The Situation
Production backup automation — ensures every EBS volume is snapshotted daily and old snapshots are pruned to control costs.
Problem Statement
Your team’s EC2 instances hold critical application data on EBS volumes. Without automated snapshots, a failed deployment or accidental rm -rf could mean permanent data loss. Snapshots stored indefinitely inflate storage costs; a 30-day retention window gives you a full month to recover while keeping the bill reasonable.
Goal: Write a Python script that:
- Discovers every EBS volume attached to running EC2 instances
- Creates a tagged snapshot for each volume
- Deletes any
AutoBackup=true snapshot older than 30 days - Is safe to run as a daily Lambda or cron job
Required IAM Permissions
{
"Version": "2012-10-17",
"Statement": [{
"Effect": "Allow",
"Action": [
"ec2:DescribeInstances",
"ec2:CreateSnapshot",
"ec2:DescribeSnapshots",
"ec2:DeleteSnapshot"
],
"Resource": "*"
}]
}
Complete Script
import boto3
from datetime import datetime, timezone, timedelta
import logging
logger = logging.getLogger(__name__)
logging.basicConfig(level=logging.INFO, format="%(asctime)s %(levelname)s %(message)s")
class EBSSnapshotManager:
def __init__(self, region="us-east-1", retention_days=30):
"""
boto3.client("ec2") creates a low-level EC2 service client.

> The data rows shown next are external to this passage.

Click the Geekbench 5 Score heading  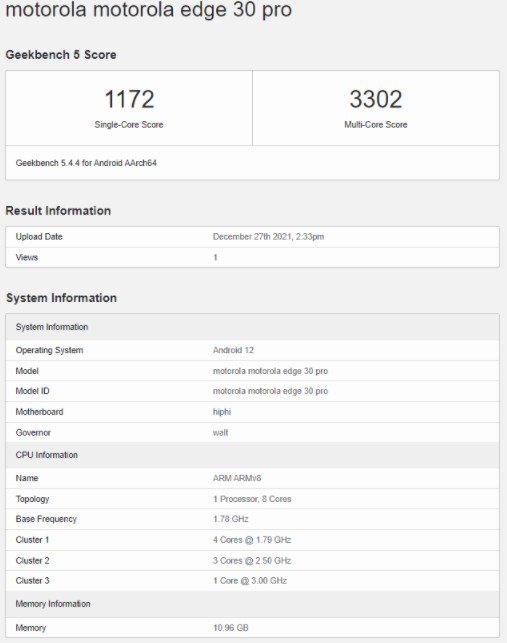pos(61,55)
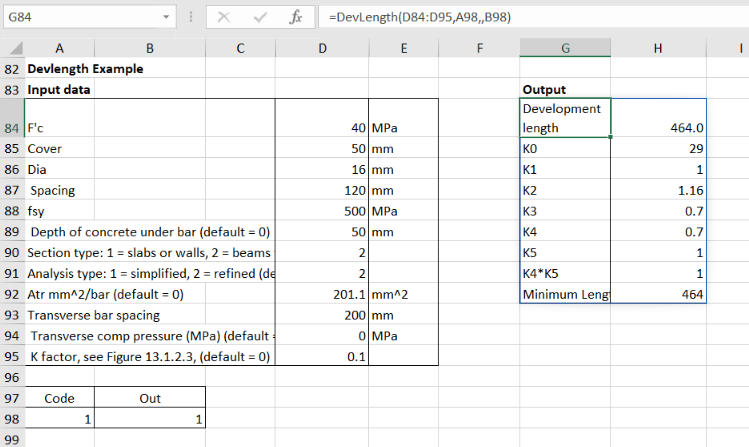Click the Code header cell
The width and height of the screenshot is (749, 447).
tap(59, 398)
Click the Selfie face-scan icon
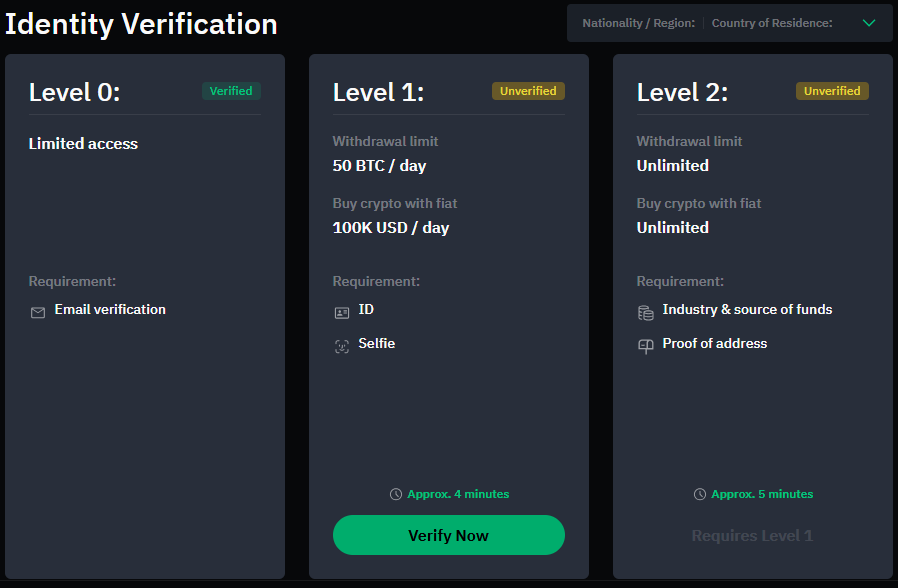Screen dimensions: 898x588 (x=342, y=346)
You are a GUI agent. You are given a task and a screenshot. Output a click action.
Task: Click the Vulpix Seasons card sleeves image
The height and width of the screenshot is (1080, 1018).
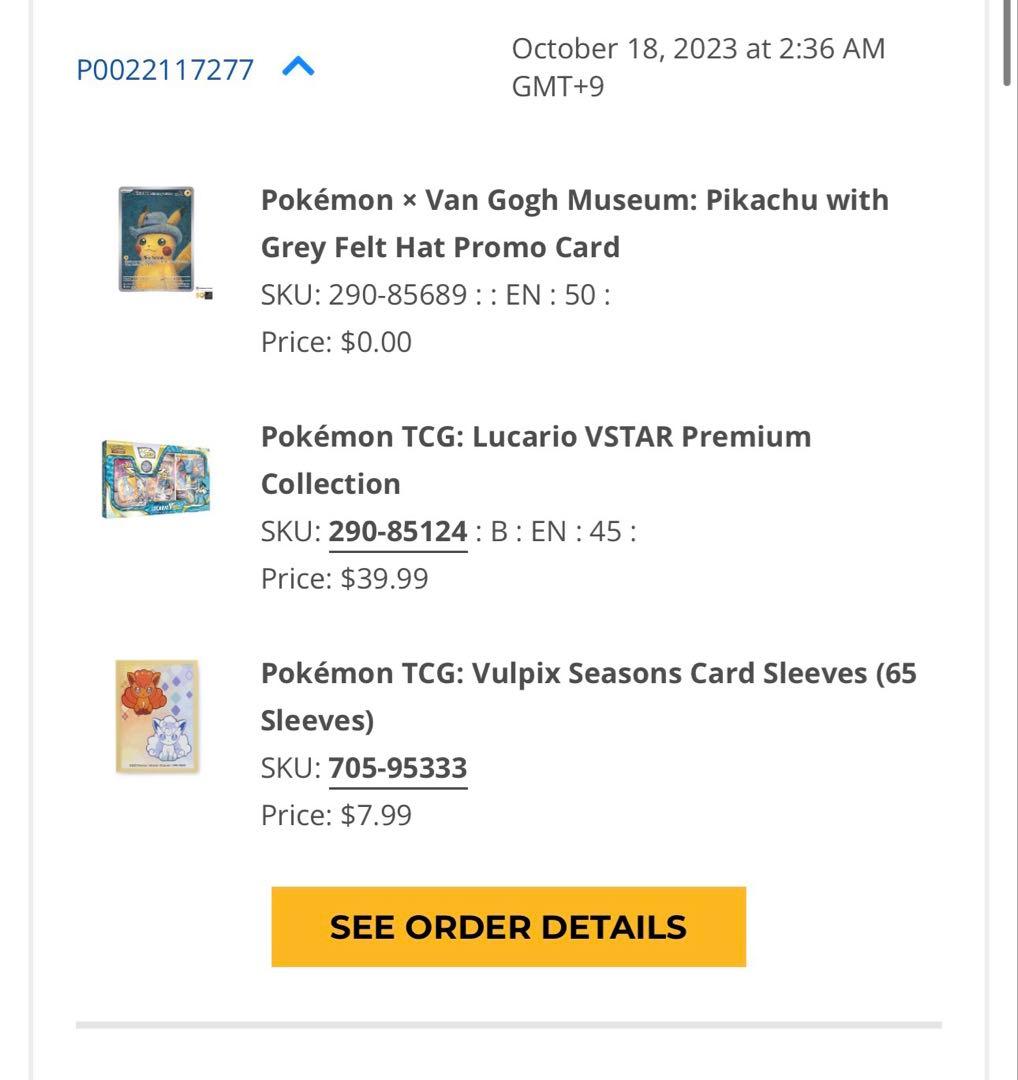156,716
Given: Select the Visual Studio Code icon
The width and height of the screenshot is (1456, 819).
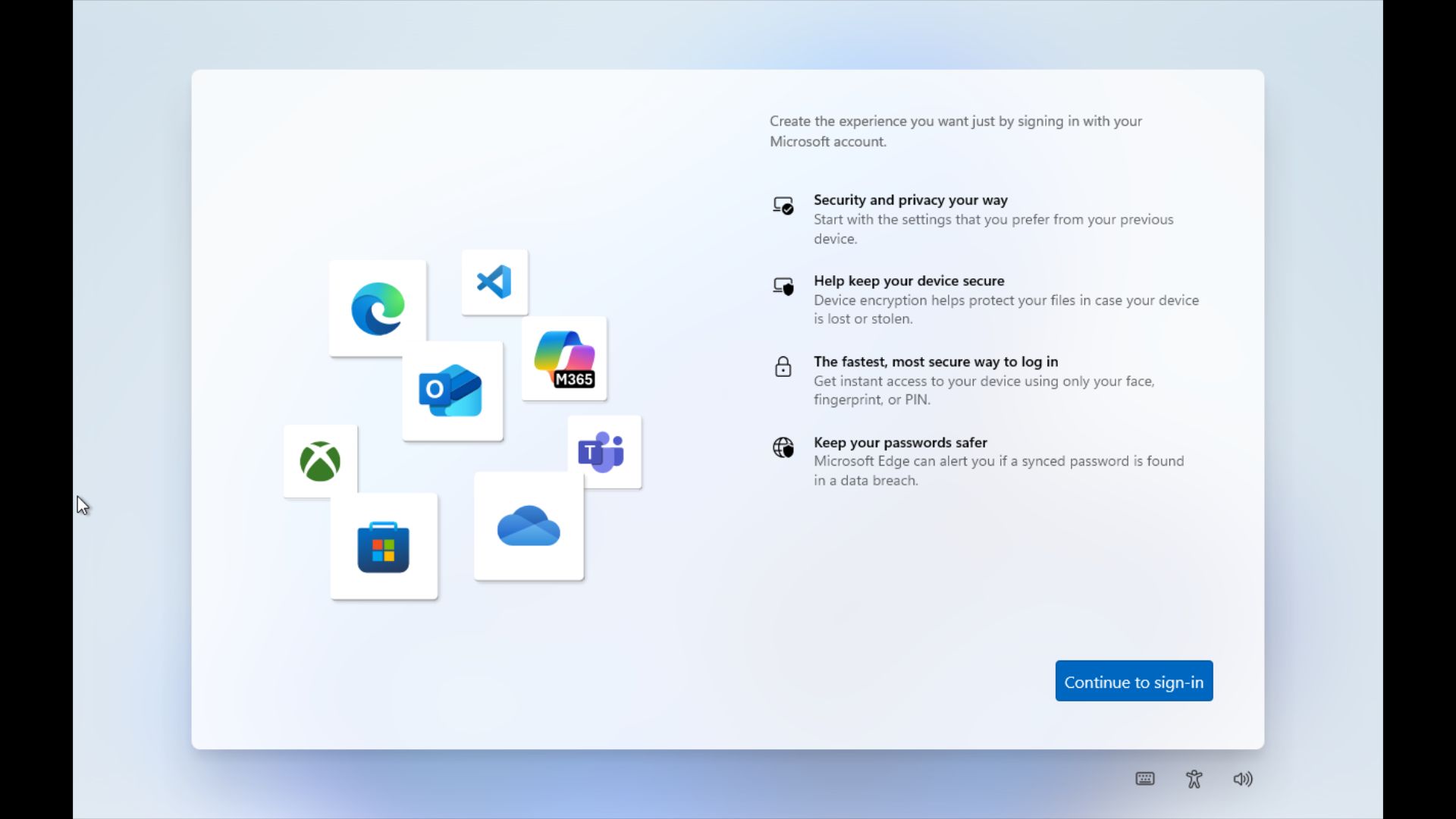Looking at the screenshot, I should pos(494,282).
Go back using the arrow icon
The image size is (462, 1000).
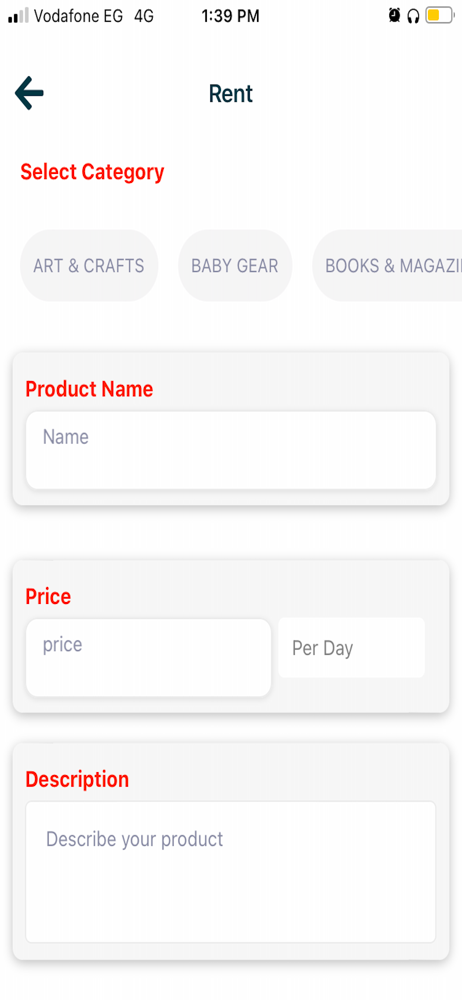[x=29, y=93]
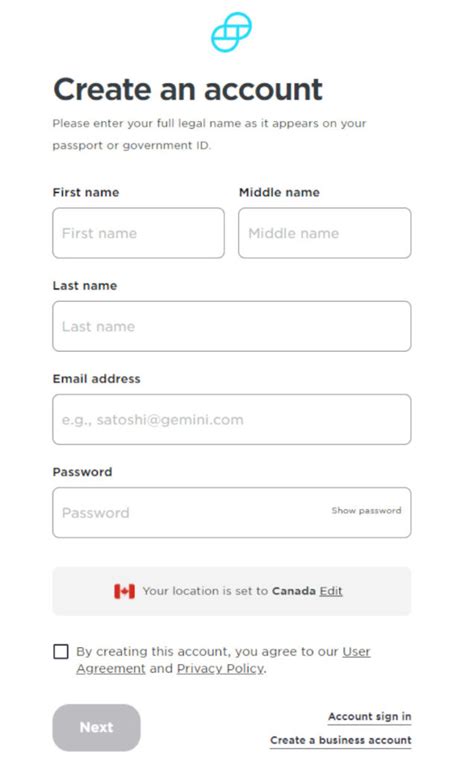Click the Canada flag icon
Image resolution: width=474 pixels, height=761 pixels.
pyautogui.click(x=125, y=591)
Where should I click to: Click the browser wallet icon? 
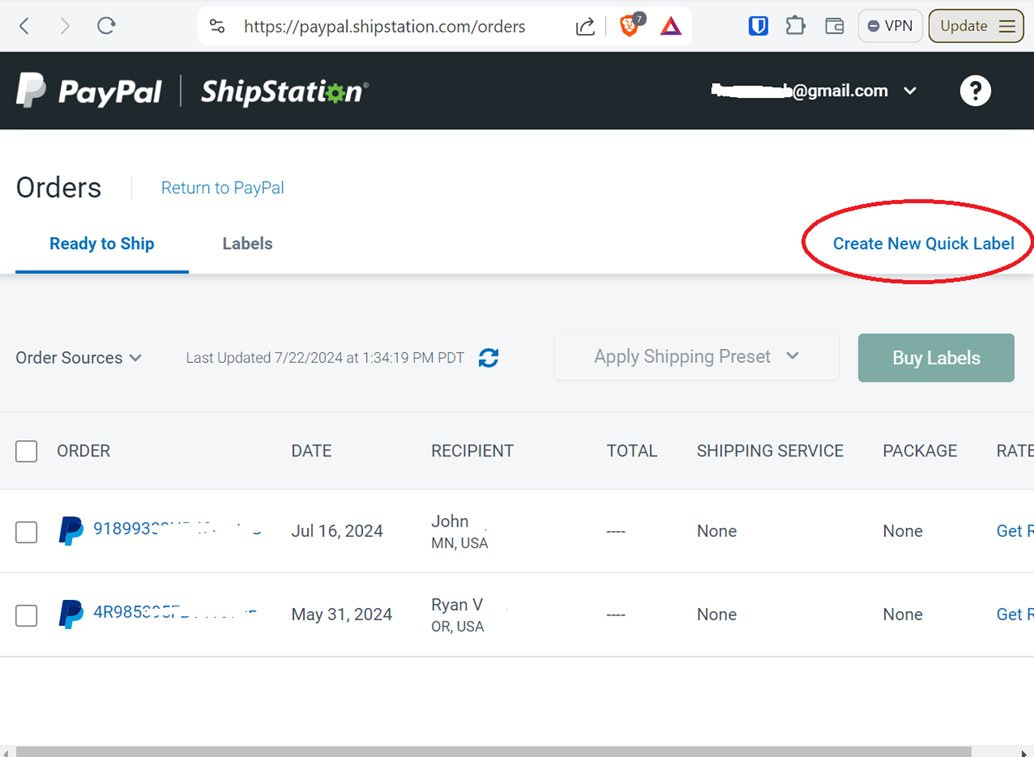834,26
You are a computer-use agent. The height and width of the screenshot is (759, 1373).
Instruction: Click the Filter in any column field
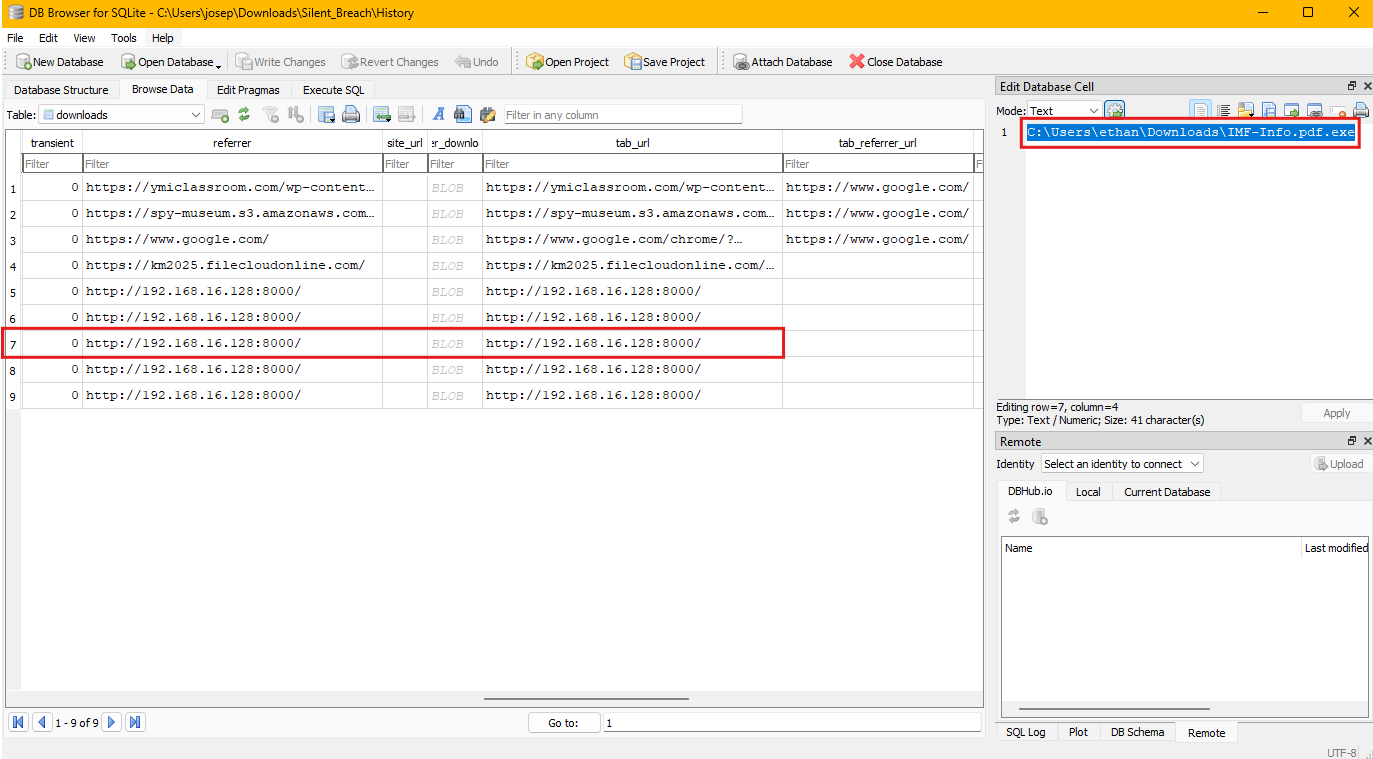[623, 115]
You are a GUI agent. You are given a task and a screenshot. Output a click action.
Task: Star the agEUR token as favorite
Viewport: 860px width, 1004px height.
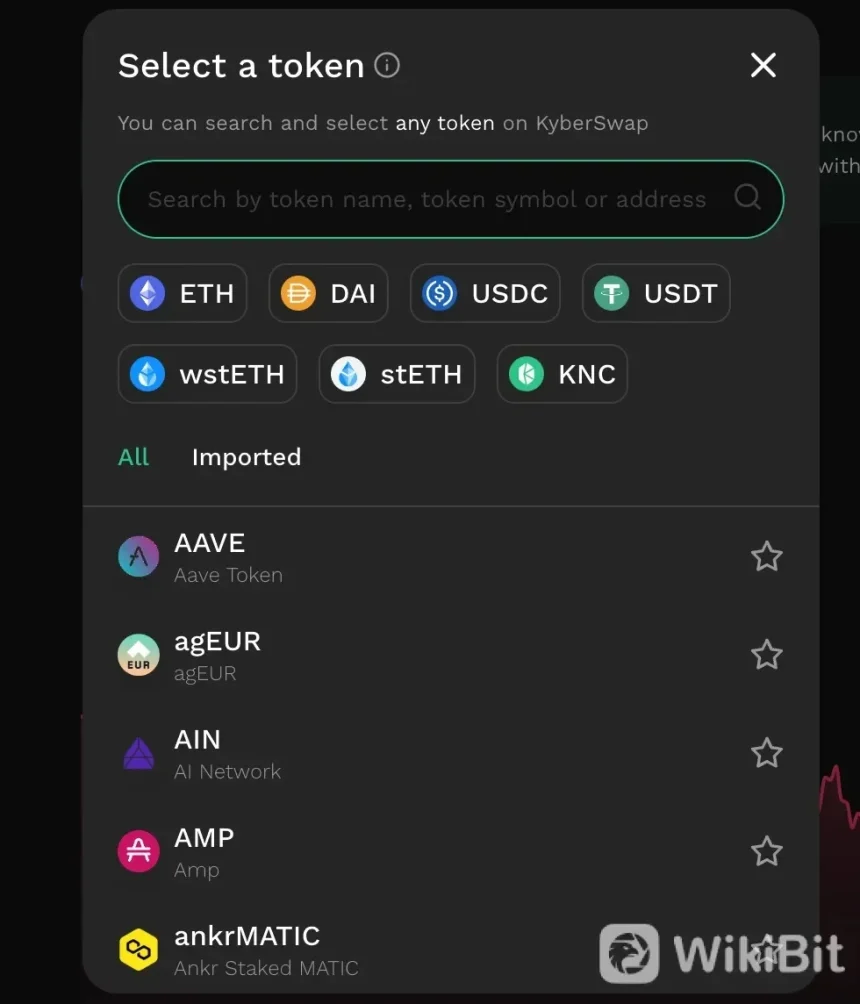point(766,655)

region_name targets the correct AWS region.
retention_days controls how long snapshots are kept.
"""
self.ec2 = boto3.client("ec2", region_name=region)
self.retention_days = retention_days
# ── Step 1: Discover volumes ─────────────────────────────────────
def get_running_instance_volumes(self) -> list[dict]:
"""
get_paginator("describe_instances") returns a paginator object.
Paginators automatically handle the NextToken loop so you never
miss instances when you have more than 1,000 results.
paginator.paginate() yields one page dict at a time.
Each page["Reservations"] is a list of Reservation objects.
Each Reservation["Instances"] is a list of Instance objects.
BlockDeviceMappings lists every EBS volume attached to the instance.
Each mapping has "DeviceName" (e.g., /dev/xvda) and "Ebs.VolumeId".
"""
volumes = []
paginator = self.ec2.get_paginator("describe_instances")
for page in paginator.paginate(
Filters=[{"Name": "instance-state-name", "Values": ["running"]}]
):
for reservation in page["Reservations"]:
for instance in reservation["Instances"]:
instance_id = instance["InstanceId"]
# Extract the Name tag — default to instance ID if absent
instance_name = next(
(tag["Value"] for tag in instance.get("Tags", [])
if tag["Key"] == "Name"),
instance_id,
)
for mapping in instance.get("BlockDeviceMappings", []):
volumes.append({
"volume_id": mapping["Ebs"]["VolumeId"],
"instance_id": instance_id,
"instance_name": instance_name,
"device": mapping["DeviceName"], # e.g. /dev/xvda
})
return volumes
# ── Step 2: Create snapshots ─────────────────────────────────────
def create_snapshots(self, volumes: list[dict]) -> list[str]:
"""
create_snapshot() initiates an async snapshot.
The snapshot state starts as "pending" and transitions to "completed".
TagSpecifications lets you tag the snapshot at creation time
(atomic — avoids a separate create_tags call).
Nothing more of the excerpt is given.